• Task goal
Where a line holds the word "fullscreen", copy it from the records.

• Working data
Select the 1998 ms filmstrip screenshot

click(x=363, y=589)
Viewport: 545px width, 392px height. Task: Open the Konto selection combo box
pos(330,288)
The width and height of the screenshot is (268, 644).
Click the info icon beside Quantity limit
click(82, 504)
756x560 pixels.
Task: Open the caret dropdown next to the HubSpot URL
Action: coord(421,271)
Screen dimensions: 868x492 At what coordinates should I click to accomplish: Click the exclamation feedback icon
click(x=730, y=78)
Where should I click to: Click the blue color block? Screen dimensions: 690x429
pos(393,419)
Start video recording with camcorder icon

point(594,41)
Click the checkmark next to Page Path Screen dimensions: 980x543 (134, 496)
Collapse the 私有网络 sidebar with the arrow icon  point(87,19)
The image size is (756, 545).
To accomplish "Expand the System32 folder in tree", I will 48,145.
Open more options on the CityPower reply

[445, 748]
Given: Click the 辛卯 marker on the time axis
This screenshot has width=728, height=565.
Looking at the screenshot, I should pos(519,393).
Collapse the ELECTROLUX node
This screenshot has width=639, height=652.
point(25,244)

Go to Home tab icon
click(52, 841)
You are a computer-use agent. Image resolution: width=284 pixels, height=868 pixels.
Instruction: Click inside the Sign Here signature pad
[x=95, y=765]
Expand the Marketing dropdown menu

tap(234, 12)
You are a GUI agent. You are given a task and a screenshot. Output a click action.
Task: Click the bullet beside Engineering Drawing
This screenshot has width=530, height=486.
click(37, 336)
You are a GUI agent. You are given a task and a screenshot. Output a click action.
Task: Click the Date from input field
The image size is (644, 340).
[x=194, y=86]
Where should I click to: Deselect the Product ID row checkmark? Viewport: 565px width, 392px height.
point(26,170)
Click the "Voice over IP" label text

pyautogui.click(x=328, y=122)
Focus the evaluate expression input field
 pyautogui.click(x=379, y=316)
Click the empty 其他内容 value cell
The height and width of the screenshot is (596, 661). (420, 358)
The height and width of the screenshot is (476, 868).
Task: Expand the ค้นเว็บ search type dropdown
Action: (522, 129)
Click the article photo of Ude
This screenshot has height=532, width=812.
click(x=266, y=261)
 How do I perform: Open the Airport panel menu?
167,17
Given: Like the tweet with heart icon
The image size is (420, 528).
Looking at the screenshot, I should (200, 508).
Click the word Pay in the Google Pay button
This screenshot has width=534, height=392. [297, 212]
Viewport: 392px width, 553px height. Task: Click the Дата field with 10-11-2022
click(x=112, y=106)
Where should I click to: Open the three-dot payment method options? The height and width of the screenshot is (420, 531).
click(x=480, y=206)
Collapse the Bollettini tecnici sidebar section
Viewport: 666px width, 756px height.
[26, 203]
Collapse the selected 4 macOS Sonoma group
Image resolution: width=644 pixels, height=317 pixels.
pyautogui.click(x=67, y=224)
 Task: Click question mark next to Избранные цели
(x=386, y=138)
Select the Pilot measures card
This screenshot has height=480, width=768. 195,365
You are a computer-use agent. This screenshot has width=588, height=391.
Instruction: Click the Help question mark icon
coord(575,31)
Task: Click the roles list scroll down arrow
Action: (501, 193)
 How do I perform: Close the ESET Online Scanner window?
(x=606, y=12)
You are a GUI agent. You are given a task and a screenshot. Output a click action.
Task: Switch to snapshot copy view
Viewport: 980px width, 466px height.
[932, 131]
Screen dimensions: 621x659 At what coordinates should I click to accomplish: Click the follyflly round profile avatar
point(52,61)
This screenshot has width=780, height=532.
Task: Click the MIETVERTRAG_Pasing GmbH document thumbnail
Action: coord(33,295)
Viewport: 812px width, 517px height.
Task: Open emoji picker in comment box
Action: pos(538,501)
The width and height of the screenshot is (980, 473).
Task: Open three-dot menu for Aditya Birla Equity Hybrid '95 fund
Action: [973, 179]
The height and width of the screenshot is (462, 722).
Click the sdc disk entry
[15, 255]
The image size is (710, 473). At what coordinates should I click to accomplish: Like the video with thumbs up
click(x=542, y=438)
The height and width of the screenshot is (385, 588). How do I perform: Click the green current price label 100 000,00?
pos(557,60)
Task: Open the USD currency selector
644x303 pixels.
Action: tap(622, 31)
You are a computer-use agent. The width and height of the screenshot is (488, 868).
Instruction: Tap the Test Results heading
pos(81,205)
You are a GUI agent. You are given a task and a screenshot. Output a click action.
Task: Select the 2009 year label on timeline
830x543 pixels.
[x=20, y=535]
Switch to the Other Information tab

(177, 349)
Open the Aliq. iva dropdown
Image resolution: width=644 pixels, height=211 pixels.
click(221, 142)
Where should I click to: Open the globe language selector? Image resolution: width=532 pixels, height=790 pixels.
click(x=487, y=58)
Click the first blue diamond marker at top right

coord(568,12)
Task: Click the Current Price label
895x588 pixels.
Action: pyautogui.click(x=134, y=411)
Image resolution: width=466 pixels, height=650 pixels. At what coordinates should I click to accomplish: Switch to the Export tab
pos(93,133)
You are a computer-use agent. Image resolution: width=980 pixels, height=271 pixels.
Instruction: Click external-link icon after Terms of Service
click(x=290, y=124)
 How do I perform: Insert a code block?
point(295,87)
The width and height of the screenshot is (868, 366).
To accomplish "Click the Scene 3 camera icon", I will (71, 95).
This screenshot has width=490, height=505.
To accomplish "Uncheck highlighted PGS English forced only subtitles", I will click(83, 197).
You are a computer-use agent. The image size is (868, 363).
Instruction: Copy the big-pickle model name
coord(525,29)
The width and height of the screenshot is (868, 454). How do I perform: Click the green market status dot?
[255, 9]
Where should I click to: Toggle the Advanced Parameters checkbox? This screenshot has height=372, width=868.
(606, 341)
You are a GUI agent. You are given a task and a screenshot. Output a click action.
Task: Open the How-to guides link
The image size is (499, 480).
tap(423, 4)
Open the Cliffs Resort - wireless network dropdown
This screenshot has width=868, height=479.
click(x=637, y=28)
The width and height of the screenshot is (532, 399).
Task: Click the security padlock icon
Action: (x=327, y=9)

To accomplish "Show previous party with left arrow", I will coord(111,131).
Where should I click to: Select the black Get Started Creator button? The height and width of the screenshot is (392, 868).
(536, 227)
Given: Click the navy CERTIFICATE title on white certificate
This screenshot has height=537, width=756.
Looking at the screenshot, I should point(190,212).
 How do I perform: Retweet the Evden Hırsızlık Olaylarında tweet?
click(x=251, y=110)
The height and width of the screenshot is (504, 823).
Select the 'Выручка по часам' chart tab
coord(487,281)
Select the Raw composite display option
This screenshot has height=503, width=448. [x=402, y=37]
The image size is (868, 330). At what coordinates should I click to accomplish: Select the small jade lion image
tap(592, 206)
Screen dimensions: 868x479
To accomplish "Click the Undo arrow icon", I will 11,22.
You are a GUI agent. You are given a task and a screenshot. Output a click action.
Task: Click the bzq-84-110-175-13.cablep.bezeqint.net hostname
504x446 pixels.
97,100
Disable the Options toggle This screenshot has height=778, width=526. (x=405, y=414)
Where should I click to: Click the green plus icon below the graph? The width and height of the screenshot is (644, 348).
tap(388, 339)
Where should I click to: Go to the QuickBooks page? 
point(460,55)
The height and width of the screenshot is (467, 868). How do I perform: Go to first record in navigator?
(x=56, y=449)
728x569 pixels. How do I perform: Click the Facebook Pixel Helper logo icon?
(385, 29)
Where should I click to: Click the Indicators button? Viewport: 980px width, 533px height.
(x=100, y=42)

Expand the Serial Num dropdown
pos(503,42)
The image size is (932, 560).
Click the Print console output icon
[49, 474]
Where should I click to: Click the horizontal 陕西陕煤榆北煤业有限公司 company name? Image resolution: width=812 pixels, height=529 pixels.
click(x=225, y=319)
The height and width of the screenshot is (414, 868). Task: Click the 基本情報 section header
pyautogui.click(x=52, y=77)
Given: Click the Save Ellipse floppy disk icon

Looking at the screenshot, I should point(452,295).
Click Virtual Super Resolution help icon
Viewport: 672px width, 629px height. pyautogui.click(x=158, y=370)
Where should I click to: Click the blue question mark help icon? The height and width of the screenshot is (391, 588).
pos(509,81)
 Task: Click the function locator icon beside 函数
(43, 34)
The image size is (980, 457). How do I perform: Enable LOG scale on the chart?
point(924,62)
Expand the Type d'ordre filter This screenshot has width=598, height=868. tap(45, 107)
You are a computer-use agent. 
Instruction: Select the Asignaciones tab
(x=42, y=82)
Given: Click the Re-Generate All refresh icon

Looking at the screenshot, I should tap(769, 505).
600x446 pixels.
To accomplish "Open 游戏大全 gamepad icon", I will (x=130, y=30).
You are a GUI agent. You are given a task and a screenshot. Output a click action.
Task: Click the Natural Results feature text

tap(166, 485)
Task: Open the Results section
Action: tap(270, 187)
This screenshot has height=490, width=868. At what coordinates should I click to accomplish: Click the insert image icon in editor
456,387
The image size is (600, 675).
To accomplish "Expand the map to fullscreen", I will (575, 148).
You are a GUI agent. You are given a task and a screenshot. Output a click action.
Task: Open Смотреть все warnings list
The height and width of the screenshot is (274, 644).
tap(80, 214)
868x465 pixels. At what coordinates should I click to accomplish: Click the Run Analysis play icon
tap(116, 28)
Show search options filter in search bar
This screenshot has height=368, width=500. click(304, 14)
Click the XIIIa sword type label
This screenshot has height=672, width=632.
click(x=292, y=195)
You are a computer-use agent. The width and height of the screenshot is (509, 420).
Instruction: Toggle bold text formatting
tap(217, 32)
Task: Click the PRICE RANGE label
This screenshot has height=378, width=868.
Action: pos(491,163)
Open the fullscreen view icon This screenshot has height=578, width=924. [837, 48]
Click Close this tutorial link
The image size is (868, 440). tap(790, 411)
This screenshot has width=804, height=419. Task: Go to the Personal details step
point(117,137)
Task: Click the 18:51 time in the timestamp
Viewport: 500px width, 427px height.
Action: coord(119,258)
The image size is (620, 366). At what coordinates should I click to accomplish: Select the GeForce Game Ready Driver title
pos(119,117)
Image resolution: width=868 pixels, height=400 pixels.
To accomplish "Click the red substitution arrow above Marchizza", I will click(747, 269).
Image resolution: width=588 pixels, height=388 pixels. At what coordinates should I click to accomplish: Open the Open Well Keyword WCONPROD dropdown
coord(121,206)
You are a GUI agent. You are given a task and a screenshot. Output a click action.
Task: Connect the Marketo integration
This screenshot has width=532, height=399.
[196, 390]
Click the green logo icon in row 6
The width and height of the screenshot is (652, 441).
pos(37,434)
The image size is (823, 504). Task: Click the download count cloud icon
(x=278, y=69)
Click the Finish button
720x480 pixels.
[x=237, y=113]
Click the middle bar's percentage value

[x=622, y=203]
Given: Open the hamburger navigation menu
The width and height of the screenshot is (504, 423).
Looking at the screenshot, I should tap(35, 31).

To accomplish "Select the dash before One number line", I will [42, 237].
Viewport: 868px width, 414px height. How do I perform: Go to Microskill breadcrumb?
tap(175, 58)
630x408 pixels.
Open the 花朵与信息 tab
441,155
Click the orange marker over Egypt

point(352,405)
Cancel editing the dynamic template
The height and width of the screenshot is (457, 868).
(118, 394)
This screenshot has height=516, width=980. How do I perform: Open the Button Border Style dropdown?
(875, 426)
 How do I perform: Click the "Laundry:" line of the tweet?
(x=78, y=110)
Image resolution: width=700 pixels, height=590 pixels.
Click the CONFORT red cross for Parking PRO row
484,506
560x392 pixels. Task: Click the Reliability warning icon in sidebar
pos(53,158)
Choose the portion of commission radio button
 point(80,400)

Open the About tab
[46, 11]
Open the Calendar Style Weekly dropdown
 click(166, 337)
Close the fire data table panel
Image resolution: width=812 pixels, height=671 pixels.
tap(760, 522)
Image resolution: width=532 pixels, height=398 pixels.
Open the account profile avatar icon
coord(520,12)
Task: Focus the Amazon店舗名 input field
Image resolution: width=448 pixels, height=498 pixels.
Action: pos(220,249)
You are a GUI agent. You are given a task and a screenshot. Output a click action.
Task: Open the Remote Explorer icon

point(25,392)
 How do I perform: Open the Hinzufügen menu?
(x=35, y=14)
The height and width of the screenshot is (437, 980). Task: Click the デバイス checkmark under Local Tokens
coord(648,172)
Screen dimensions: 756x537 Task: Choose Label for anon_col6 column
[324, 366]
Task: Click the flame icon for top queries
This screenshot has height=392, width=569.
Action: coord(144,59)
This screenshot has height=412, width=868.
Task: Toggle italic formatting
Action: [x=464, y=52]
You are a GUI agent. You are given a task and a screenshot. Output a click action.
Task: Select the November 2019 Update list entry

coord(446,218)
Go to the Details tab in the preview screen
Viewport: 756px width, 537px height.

• Answer box
To accomplish "Expand the map to fullscreen", I will (575, 148).
Open the fullscreen view icon This screenshot has height=578, width=924. [837, 48]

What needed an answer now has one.